Versailles comme si vous y étiez!
Alors très mondaine, elle « tourbillonne jupes au vent », enviée et admirée, dans les jardins de la cour sans la retenue exigée. Elle et son époux Louis XVI roi « sans nerfs » mou, indécis et indolent n'écoutent pas leurs conseillers et délaissent les affaires ainsi que le peuple au profit de loisirs superficiels et dispendieux.
Installée au petit Trianon elle s'entoure de personnes douteuses.
Le feu couve sous la cendre. Victime de manoeuvres politiciennes, de cabales, d'intrigants et factieux elle avance sans le savoir sur le chemin noir de la destinée.

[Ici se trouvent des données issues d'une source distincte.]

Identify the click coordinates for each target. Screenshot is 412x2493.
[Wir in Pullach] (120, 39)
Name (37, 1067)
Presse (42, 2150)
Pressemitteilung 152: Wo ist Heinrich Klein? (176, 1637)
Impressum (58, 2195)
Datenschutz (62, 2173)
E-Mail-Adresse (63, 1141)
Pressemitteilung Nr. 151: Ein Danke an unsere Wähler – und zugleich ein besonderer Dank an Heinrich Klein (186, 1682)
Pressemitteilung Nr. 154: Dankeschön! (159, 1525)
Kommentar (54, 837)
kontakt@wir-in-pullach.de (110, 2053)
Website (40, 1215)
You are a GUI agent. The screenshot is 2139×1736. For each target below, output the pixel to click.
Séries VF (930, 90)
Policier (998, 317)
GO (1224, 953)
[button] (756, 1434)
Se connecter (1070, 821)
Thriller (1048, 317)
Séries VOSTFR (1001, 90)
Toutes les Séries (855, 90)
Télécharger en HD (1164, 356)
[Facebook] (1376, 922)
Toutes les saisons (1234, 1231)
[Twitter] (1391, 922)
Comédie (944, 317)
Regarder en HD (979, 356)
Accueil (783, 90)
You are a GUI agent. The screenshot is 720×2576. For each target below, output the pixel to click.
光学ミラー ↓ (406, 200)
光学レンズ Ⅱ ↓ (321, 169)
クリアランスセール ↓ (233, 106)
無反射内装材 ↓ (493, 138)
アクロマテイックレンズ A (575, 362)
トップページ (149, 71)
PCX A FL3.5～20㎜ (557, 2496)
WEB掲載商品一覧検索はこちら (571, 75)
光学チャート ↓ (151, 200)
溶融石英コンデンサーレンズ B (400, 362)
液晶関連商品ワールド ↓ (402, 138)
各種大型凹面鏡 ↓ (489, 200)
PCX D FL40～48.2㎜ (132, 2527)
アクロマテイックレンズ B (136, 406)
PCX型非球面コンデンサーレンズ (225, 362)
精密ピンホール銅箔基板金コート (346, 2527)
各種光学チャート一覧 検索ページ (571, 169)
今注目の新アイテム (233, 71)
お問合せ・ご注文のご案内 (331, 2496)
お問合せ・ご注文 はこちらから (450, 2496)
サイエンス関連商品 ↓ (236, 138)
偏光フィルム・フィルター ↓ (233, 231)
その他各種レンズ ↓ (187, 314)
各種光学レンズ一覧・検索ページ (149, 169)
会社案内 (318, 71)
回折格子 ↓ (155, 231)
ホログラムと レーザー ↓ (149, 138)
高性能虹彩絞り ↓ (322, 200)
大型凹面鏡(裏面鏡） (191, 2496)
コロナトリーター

Le tocsin de la révolte ne tarde pas à sonner et oblige le couple royal à quitter sa demeure et rejoindre les Tuileries après la prise de la bastille et l'assaut de Versailles, abandonnés de tous. Seul reste auprès de M.A son favori avec qui elle entretient une romance forte et touchante: Hans Axel de Fersen. le récit est foisonnant et palpitant avec ses maintes intrigues comme l'affaire du collier ou celle de l'oeillet. Les scènes de l'assaut de Versailles et des Tuileries, les nombreux plans de fuites (à Varennes notamment) du couple relèvent d'un très bon polar, on lit leurs péripéties le coeur battant. Emprisonné au Temple, Louis XVI sera guillotiné, sa mort mettant fin à 10 siècles d'autocratie. La reine, transférée à la prison de la conciergerie, fera l'objet des pires calomnies et sera condamnée à mort sans preuves. le récit du procès est mémorable tout comme les derniers moments déchirants de Marie Antoinette en prison avant l'échafaud privée de ses enfants, tout comme sa dernière lettre écrite à quelques heures de son exécution ou comme les extraits des lettres de Fersen qui l'aimait profondément. Celle qui fut « déesse de la grâce et du goût » terminera mutilée, jetée sans pitié dans la fosse commune et presque aussitôt dans l'oubli. La fin est poignante. Cette biographie sublime impossible à lâcher m'a captivée autant que bouleversée ce livre rejoint mon panthéon littéraire.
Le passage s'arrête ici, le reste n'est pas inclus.